Darauf folgt ein Unterabschnitt in dem Peter Bierl darauf hinweist das die Verbreitung des Eugenik Gedankens in der Europäischen Sozialdemokratie nach dem 1.Weltkrieg in den 20 Jahren ihren Höhepunkt erreicht und die SPD dabei bei Sterilisationsgesetzen in den einzelnen Bundesländern auch mit der NSDAP kooperierte. Im darauf folgenden Unterabschnitt geht Peter Bierl auf anarchistische Eugenik-Strömungen ein.

Es folgt dann der Unterabschnitt  mit dem Titel „Wie Stalin die Bolshevic-Eugenics stoppte“. In diesem Kapitel geht Peter Bierl auf die Kommunist*innen ein, die damals eugenische Positionen vertraten. Auch in dem Kapitel geht es erneut um überwiegend sozial-eugenische Gedanken, was letztendlich bedeuten soll, dass der Kapitalismus die Menschheit degenerieren lässt und deshalb muss hier korrigierend eingegriffen werden. Unter Stalin fielen dann viele Eugeniker den sog. Säuberungen von 1937 zum Opfer. Peter Bierl begründet dies damit, dass Stalin den Lehren von Lysenko anhing, der die Existenz von Genen bestritt. Zum Umgang Stalins mit Eugenikern verweise ich an dieser Stelle auf meine Rezension: https://inklusion-statt-integration.de/behinderte-menschen-in-der-sowjetunion-eine-rezension/ Ich sage weiterhin auch wenn ich kein Freund der Todesstrafe bin, wirkliches Mitleid verspüre ich in diesen Fällen nicht.

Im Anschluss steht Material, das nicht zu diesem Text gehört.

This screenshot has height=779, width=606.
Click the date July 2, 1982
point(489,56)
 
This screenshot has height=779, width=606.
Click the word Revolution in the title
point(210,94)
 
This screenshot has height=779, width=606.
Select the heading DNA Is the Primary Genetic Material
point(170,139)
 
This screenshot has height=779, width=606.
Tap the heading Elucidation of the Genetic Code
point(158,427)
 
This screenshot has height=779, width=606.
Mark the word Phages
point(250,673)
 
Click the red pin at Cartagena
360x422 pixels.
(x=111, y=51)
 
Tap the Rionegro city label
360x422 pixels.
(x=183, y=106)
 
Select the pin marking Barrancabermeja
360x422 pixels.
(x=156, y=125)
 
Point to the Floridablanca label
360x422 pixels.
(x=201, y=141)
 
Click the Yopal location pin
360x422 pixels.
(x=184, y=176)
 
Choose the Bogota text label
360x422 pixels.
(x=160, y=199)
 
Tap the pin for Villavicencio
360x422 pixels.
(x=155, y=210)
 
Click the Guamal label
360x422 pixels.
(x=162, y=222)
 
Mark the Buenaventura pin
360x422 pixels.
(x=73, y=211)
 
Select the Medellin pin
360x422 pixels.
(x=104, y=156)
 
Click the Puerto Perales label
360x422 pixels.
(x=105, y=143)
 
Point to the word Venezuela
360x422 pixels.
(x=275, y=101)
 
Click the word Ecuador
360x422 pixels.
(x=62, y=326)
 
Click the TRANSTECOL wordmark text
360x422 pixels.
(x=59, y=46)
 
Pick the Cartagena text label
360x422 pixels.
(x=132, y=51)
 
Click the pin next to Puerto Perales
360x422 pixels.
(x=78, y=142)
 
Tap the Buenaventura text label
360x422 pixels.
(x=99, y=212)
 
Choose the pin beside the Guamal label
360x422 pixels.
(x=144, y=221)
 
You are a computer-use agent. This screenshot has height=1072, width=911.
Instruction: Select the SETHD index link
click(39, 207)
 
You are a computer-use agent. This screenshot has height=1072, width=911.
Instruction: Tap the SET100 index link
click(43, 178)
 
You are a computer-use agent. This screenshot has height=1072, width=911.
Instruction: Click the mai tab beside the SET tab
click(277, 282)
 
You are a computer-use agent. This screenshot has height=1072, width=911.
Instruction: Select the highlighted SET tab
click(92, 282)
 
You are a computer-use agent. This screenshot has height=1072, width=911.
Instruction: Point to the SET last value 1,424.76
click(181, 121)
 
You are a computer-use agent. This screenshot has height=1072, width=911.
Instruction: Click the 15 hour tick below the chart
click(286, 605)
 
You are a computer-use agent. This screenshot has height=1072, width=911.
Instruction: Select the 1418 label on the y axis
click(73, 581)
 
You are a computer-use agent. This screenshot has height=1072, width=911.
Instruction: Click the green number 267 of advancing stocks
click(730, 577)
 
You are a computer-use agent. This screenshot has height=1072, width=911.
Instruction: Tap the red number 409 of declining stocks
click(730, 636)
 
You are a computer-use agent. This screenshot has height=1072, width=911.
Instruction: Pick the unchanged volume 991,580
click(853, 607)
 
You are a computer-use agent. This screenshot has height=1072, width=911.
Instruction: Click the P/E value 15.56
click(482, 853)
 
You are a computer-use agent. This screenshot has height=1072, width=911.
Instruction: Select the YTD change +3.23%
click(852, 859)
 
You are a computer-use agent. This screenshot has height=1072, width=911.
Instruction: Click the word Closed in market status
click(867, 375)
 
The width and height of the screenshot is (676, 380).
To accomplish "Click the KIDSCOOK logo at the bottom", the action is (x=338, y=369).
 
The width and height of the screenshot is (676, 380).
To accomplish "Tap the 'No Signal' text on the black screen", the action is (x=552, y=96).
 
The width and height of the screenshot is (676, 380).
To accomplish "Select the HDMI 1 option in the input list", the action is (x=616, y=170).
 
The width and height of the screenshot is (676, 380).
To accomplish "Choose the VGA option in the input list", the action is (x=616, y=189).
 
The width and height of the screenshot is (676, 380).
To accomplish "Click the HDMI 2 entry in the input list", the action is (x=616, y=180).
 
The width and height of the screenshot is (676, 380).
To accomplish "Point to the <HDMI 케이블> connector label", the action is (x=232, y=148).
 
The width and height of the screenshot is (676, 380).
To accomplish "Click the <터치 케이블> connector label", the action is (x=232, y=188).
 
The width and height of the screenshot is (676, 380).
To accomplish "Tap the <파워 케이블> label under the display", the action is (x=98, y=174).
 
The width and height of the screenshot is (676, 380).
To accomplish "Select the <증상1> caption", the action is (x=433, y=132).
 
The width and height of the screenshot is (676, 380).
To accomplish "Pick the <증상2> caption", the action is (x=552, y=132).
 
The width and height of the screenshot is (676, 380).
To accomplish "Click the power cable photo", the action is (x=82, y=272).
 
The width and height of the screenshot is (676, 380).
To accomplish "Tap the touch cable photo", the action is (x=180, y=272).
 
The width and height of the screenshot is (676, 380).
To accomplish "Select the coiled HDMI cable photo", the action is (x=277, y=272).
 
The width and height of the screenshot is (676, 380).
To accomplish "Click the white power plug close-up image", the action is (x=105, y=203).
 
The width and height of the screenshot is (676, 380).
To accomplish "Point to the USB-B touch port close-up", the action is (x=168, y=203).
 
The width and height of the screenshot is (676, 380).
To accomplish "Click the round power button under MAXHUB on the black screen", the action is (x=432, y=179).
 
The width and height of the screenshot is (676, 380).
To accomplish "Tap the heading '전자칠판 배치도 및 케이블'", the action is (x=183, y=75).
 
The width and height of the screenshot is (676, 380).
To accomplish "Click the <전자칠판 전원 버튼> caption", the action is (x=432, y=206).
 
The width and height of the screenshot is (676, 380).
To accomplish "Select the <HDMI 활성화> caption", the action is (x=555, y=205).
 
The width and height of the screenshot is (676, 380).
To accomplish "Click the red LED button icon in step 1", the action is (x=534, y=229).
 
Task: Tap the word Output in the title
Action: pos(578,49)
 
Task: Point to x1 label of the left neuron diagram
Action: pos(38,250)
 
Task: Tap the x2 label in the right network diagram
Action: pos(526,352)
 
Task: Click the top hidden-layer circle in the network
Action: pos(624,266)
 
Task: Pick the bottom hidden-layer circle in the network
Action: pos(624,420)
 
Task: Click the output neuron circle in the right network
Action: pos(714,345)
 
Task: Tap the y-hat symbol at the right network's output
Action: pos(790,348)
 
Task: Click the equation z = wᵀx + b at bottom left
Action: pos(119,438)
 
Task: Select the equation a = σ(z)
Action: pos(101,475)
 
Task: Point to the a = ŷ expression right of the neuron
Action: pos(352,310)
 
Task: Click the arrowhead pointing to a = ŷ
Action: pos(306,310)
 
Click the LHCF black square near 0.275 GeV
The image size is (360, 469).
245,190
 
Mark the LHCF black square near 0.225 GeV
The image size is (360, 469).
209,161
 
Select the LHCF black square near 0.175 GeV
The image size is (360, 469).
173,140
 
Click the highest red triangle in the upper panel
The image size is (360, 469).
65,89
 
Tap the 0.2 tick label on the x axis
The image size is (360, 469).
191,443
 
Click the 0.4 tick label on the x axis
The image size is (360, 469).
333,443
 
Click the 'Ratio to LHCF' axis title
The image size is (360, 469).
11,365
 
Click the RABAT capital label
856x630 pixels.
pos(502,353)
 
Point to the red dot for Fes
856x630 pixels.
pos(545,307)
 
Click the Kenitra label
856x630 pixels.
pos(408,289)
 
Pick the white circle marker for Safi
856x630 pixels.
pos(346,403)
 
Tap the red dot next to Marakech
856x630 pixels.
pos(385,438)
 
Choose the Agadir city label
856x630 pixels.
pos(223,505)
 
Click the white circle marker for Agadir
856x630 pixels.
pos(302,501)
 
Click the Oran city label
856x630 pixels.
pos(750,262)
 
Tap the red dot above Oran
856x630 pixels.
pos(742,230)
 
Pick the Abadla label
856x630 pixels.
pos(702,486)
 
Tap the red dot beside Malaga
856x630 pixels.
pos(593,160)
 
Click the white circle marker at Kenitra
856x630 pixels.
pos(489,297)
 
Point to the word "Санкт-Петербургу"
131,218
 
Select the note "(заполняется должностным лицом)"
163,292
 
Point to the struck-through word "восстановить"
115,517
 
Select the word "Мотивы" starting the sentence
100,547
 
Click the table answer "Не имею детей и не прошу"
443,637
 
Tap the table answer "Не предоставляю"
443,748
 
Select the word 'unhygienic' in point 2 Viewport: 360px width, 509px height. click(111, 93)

Die Kritik an der Genossin Kollontai in diesem Kapitel kann ich nicht ganz nachvollziehen, darüber hinaus wird sie auch nicht belegt. Weshalb auch in diesem Kapitel erneut so viele Personen aufgezählt werden, die sich vom Marxismus und dem Sozialismus abwandten und zu Ex-Linken wurden bleibt Bierls Geheimnis.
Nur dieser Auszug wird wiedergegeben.